The wide intratest variability, as shown in the Bland-Altman plots, and the statistically significant mean differences in measured ion levels between the two methods, suggest that the tests do not yield equivalent data. It is possible to compensate for variation caused by known factors using a correction factor, to render data from different instruments comparable. The question is whether such compensation is appropriate. Although a correction factor featuring compensation based on variations in average values can minimize differences between the data from two analyzers in some instances [21], we cannot recommend this approach toward comparison of Na+ and K+ test results.

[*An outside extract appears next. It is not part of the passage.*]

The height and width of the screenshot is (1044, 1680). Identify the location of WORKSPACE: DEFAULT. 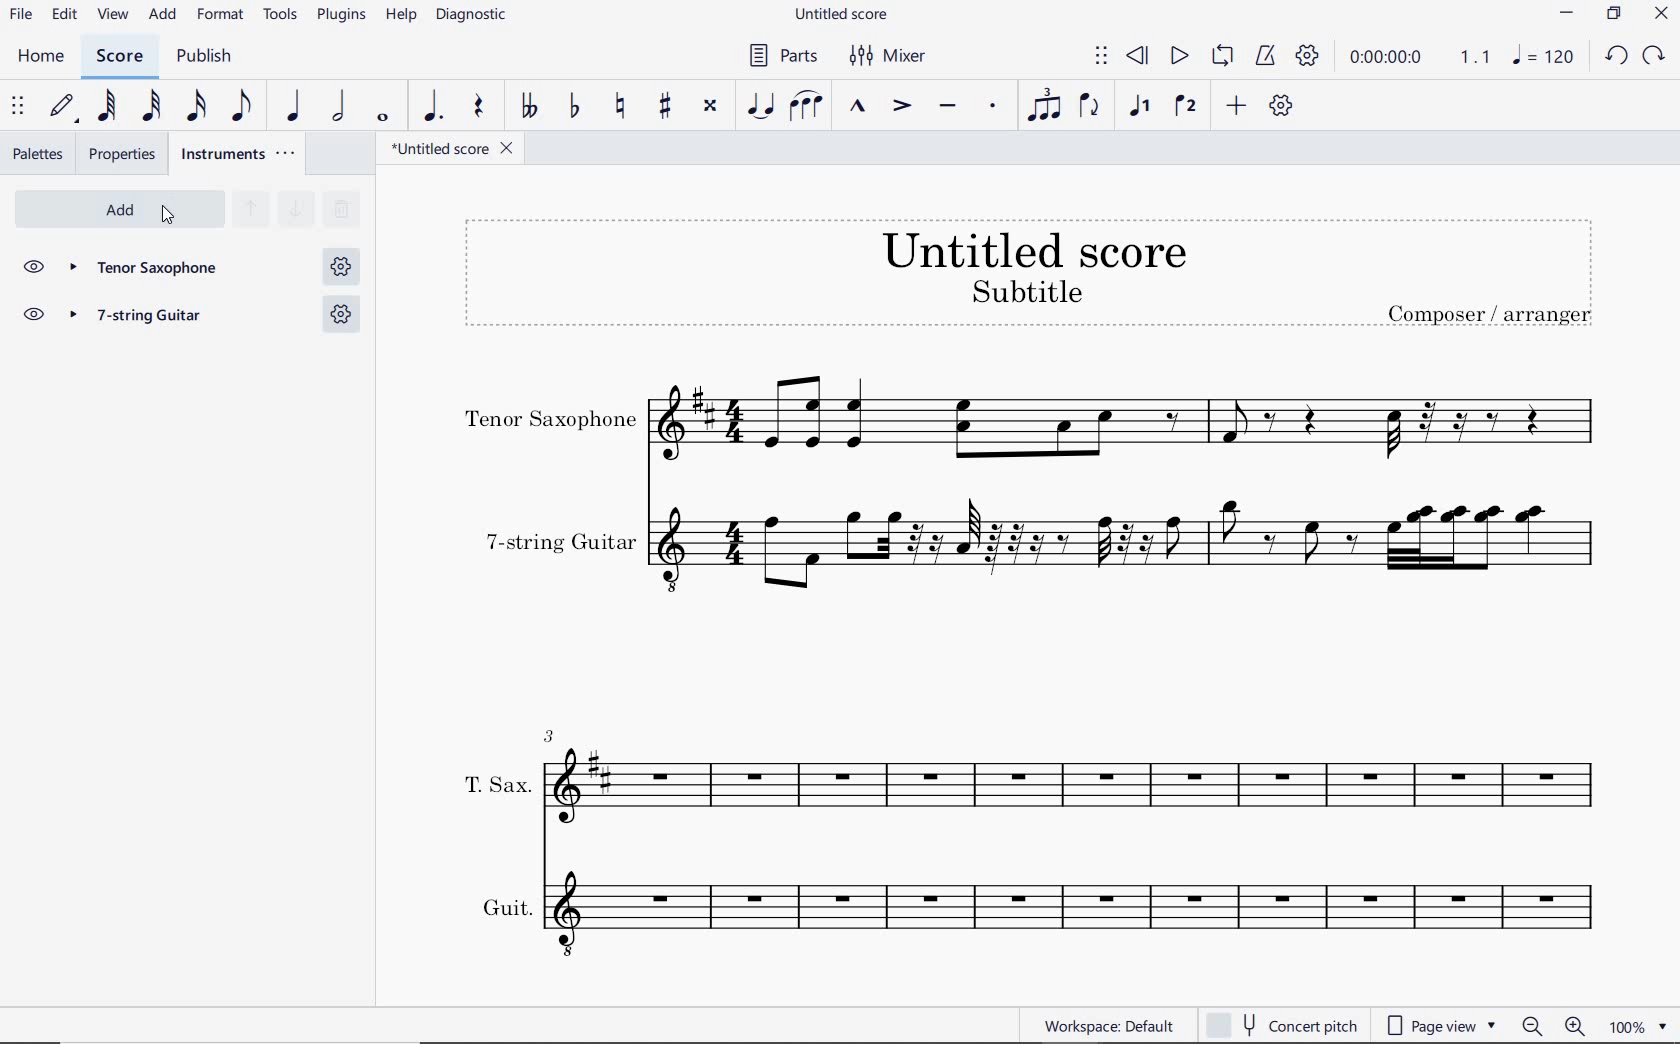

Our present study illustrates the importance of determining the concordance, for each individual hospital, of electrolyte values obtained by ABG and those obtained in the central laboratory. As instrument type and calibration methods may differ among hospitals, it is important that each center conducts an in-house study. Ideally, before installation of an ABG, it would be useful to carefully evaluate the clinical significance of any difference between data yielded by central laboratory devices and POCT instruments. Such an evaluation should be conducted prior to ABG installation; this was unfortunately not the case in our hospital. Individual laboratories should utilize external NIST Standard SRM 956 to verify calibrations conducted by manufacturers and to ensure that the results afforded by direct and indirect ISEs (18) do not differ to a clinically relevant extent.
A limitation of our work is that, in the absence of clinical review, we were unable to identify any dataset as containing erroneous values. It was not possible to establish whether the central laboratory or ABG values were closer to the true values for either analyte.